Is the NUM_ENV_STEPS_TRAINED logged incorrectly, if not how to interpret it compared to NUM_MODULE_STEPS_TRAINED?

I realized that learners/__all_modules__/num_env_steps_trained has a strangely large value, multiple times higher than learners/__all_modules__/num_module_steps_trained.

For example:

I have a batch size and sample size of 2048, train for 20 epochs with a minibatch size of 128. The resulting learners log is:

__all_modules__: {
  num_module_steps_trained: 40960,
  num_env_steps_trained: 655360
}

num_module_steps_trained makes sense to me it is:
num_module_steps_trained = 2048 samples * 20 epochs = 128 minibatch_size * (2048/128 minibatch cycles) * 20 epochs.

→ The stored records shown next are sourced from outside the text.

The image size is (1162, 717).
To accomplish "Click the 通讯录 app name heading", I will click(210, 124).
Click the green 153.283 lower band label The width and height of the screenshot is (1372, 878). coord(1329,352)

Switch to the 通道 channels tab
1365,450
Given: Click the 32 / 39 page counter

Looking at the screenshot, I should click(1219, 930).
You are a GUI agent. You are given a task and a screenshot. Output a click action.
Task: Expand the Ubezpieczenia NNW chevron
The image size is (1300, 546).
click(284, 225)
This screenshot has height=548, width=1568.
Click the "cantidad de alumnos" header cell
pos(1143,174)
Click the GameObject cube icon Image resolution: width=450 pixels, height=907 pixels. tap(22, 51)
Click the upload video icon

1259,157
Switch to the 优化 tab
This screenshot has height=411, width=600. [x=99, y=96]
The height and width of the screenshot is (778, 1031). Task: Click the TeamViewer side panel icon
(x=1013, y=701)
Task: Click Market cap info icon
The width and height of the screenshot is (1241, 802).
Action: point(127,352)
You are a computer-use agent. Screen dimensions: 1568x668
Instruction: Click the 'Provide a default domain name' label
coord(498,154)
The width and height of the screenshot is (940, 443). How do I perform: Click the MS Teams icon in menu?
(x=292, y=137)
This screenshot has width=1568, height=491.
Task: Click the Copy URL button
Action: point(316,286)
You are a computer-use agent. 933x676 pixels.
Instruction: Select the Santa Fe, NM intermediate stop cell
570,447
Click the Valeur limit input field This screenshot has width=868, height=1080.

However, num_env_steps_trained makes no sense to me - it is 16 times higher. It is calculated:
2048 samples * 20 epochs * (2048 / 128 minibatch cycles) = 2048 * 320 iterations total

I assume this is a bug from the logging:

batch.env_steps(), despite being a minibatch of size 128, returns the full batch_size 2048. So for the 320 iterations 2048 is logged and summed up to 655360.

Shouldn’t this be logged differently and elsewhere, or is there another angle how I could interpret this number?